Let's say I have the following class, with many instance variables and corresponding getters and setters:
public class Foo {
private String a;
private int b;
...
private List<String> z;
public String getA() { return a; }
public void setA(String a) { this.a = a; }
public int getB() { return b; }
public void setB(int b) { this.b = b; }
...
}
There is another class that populates the values, and it's resource intensive:
public class MyService {
public Foo retrieveFoo() {
// call some resource intensive code to retrieve the values
String a = getTheString();
int b = getTheInt();
List<String> z = getTheList();
Foo f = new Foo();
f.setA(a);
f.setB(b);
...
f.setZ(z);
return f;
}
}
I have multiple clients that want to use instances of the above class, but some are only interested in getting a small subset of the variable values and not everything:
public class ClientA {
private MyService service;
public void doSomething() {
Foo f = service.retrieveFoo();
String a = f.getA();
int b = f.getB();
// not interested in anything else
}
}
public class ClientB {
private MyService service;
public void doSomething() {
Foo f = service.retrieveFoo();
List<String> z = f.getZ();
// not interested in anything else
}
}
One thing I could do is have the client tell the MyService to only retrieve which values it's interested in.

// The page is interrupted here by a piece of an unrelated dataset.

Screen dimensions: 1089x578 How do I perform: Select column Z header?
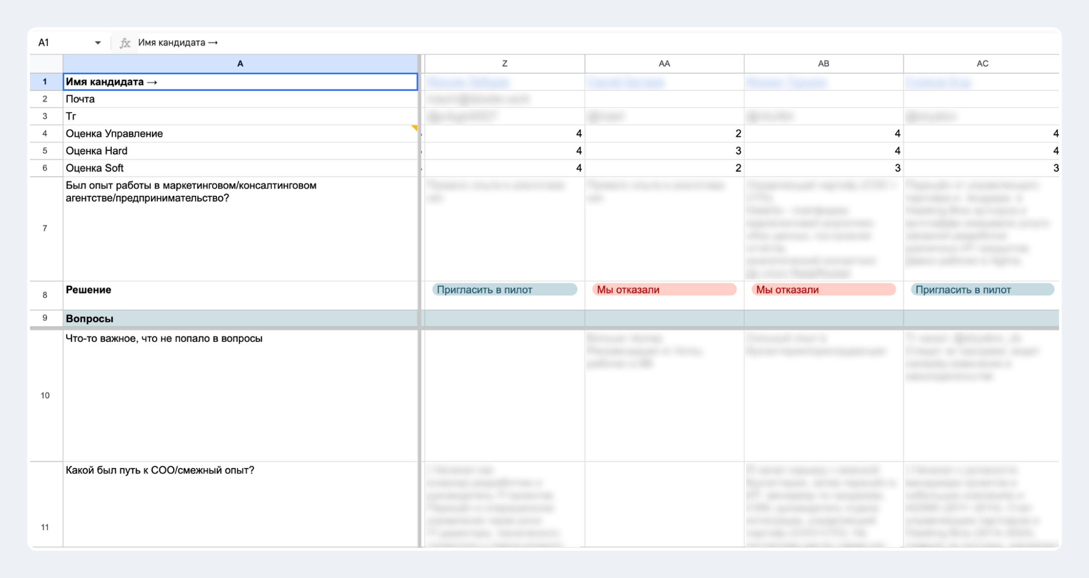coord(505,64)
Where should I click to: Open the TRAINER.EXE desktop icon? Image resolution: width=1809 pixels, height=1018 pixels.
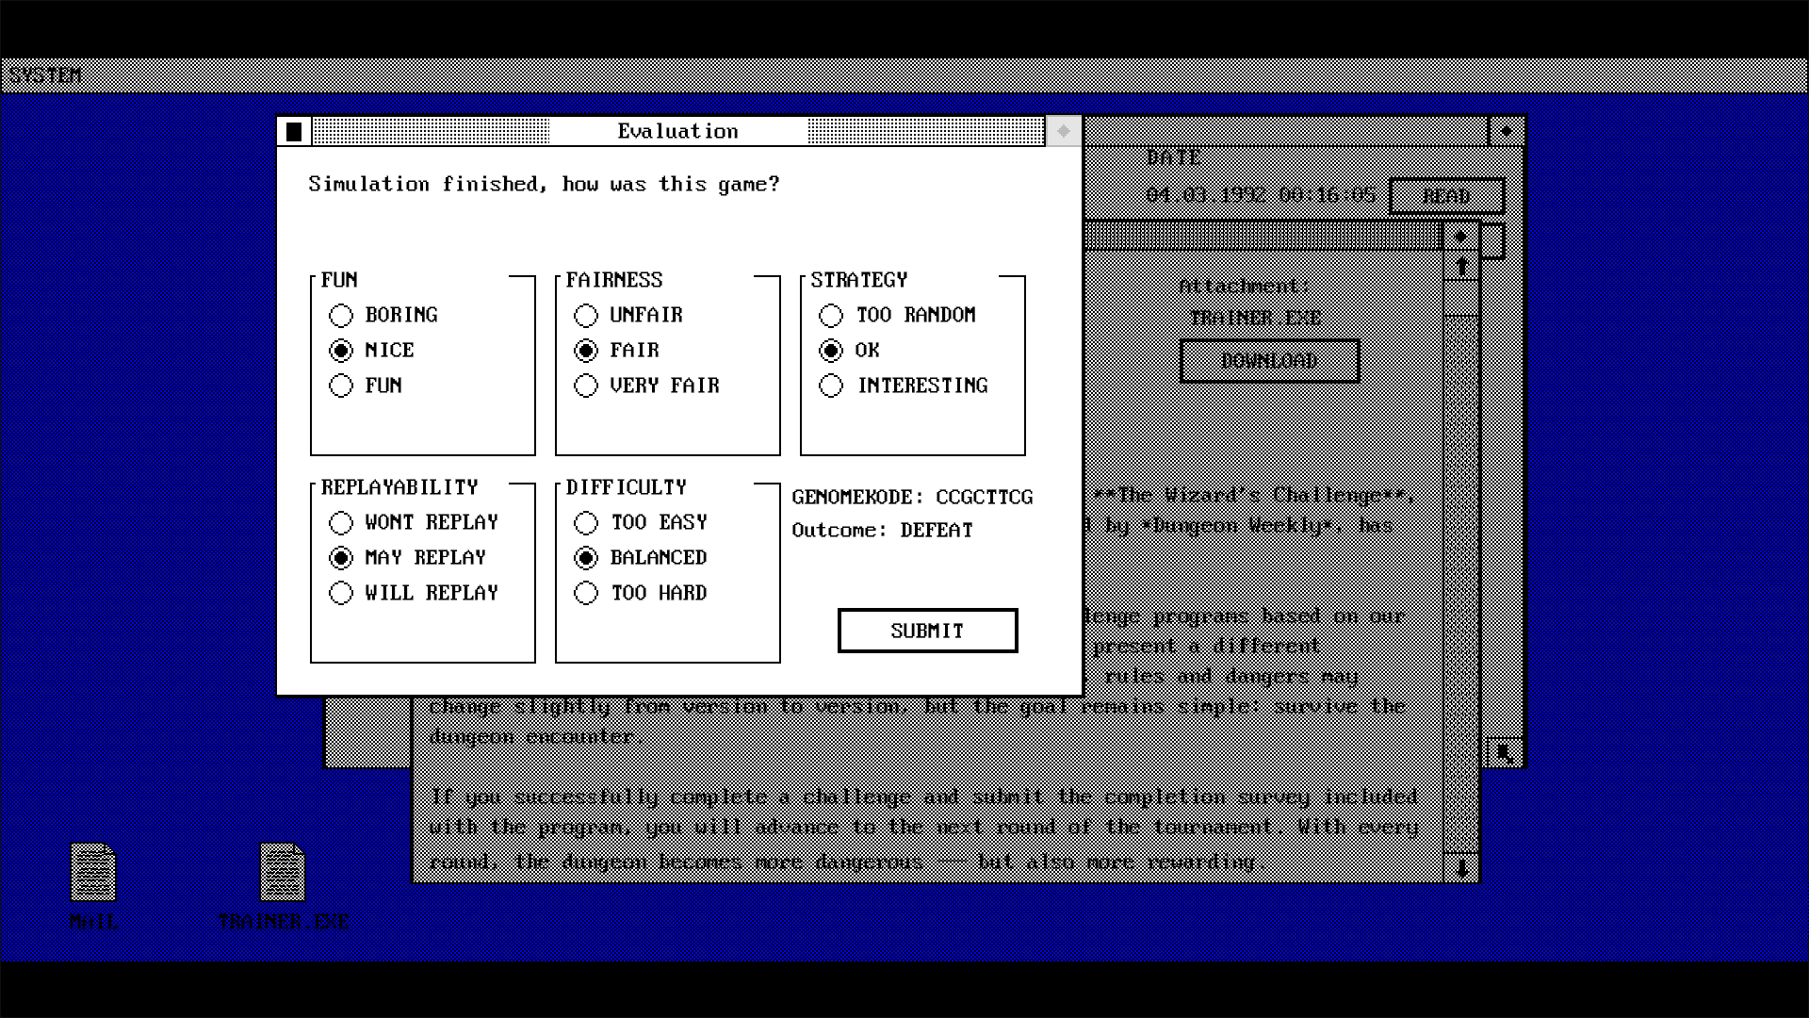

Something like this:
public class ClientA {
private MyService service;
public void doSomething() {
// the Service would only retrieve a and b, which
// means all other variables would be set to Null
Foo f = service.retrieveFoo(Arrays.asList("a","b"));
String a = f.getA();
int b = f.getB();
// not interested in anything else
}
}
However, this just seems wrong since the other values would be null. Is there a better way to design this?